Extract provided
2. Materials & Methods

As shown in the conceptual framework (Figure 2), the Landsat-9 OLI (Operational Land Imagery) L1TP sensor satellite image of 2022 was downloaded from the United States Geological Survey ⁹. The month of March has been chosen in accordance with local weather conditions and the best available cloud-free satellite imagery, which is 7.17% and band resolution 30 m for spectral index analysis and thermal LST estimate. NASA processed these data to generate radiometric and atmospheric correction algorithms for the Level 1 products ¹⁰. The collected Landsat 8-9 (OLI/TIRS) data is available on the USGS website in geometrically corrected form, and therefore, no geometric correction was applied ¹¹. The land surface temperature and normalized difference vegetation index are scientifically calculated. Land use data is secondary data derived from Nepalese government agencies, Department of Survey, 2020, and is updated in 2022. Land use classifications such as other, industrial area, public services, cultural locations, and commercial area are merged and referred to as built-up areas. As a result, there are four major land surfaces: agricultural land, forests, water bodies, and built-up areas.

Goal of the exercise
Reproduce the Materials & Methods passage above word for word, from start to finish.

Word and item position data
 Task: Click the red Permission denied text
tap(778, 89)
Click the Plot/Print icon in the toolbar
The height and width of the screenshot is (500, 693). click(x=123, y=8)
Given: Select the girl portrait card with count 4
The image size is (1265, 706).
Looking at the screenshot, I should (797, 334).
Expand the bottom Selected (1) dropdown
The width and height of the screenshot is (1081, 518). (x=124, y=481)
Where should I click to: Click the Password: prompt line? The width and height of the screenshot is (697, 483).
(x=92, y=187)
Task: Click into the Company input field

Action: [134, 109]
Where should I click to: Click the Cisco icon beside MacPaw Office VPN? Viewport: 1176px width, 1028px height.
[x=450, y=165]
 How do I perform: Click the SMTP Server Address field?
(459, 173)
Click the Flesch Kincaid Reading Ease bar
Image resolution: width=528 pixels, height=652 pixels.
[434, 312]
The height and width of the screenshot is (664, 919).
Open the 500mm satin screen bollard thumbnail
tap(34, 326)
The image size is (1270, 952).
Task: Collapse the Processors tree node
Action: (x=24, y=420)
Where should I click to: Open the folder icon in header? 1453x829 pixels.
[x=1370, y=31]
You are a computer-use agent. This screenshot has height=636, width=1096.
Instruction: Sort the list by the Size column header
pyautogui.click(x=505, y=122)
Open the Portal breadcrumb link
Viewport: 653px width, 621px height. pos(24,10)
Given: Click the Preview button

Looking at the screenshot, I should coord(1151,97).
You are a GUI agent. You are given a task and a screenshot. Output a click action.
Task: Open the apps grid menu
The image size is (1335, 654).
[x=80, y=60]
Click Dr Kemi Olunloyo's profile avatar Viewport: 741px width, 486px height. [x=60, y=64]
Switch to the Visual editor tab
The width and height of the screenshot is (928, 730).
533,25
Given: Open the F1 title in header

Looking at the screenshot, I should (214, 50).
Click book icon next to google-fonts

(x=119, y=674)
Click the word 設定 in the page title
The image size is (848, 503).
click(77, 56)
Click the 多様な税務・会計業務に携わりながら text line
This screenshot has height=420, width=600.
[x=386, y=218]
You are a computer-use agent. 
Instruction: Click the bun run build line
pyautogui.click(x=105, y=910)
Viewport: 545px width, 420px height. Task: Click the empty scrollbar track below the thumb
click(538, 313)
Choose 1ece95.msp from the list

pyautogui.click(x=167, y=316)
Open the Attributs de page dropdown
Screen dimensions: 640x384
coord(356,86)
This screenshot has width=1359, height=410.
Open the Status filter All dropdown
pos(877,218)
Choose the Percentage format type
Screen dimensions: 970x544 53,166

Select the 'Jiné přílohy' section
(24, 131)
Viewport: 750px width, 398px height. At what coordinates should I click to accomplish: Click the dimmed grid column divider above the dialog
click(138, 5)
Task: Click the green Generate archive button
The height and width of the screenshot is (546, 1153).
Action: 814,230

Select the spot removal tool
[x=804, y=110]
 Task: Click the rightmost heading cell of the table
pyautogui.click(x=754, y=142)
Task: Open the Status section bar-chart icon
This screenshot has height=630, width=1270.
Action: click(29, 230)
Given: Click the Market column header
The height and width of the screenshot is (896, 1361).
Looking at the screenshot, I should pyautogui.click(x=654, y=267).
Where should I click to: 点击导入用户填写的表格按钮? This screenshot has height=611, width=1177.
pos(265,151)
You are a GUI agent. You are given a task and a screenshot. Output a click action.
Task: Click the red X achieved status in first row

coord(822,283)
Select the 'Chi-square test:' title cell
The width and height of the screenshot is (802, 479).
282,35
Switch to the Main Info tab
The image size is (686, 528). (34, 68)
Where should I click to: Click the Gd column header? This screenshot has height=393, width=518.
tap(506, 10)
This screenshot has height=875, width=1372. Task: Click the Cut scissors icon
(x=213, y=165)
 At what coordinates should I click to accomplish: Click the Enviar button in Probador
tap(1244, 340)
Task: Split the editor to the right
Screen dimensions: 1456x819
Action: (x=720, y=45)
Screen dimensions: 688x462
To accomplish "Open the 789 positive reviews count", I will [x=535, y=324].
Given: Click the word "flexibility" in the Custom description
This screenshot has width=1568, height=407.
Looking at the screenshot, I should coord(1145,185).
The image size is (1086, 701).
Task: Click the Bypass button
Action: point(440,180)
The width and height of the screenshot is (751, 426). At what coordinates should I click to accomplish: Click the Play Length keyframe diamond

Exercise result
2. Materials & Methods

As shown in the conceptual framework (Figure 2), the Landsat-9 OLI (Operational Land Imagery) L1TP sensor satellite image of 2022 was downloaded from the United States Geological Survey ⁹. The month of March has been chosen in accordance with local weather conditions and the best available cloud-free satellite imagery, which is 7.17% and band resolution 30 m for spectral index analysis and thermal LST estimate. NASA processed these data to generate radiometric and atmospheric correction algorithms for the Level 1 products ¹⁰. The collected Landsat 8-9 (OLI/TIRS) data is available on the USGS website in geometrically corrected form, and therefore, no geometric correction was applied ¹¹. The land surface temperature and normalized difference vegetation index are scientifically calculated. Land use data is secondary data derived from Nepalese government agencies, Department of Survey, 2020, and is updated in 2022. Land use classifications such as other, industrial area, public services, cultural locations, and commercial area are merged and referred to as built-up areas. As a result, there are four major land surfaces: agricultural land, forests, water bodies, and built-up areas.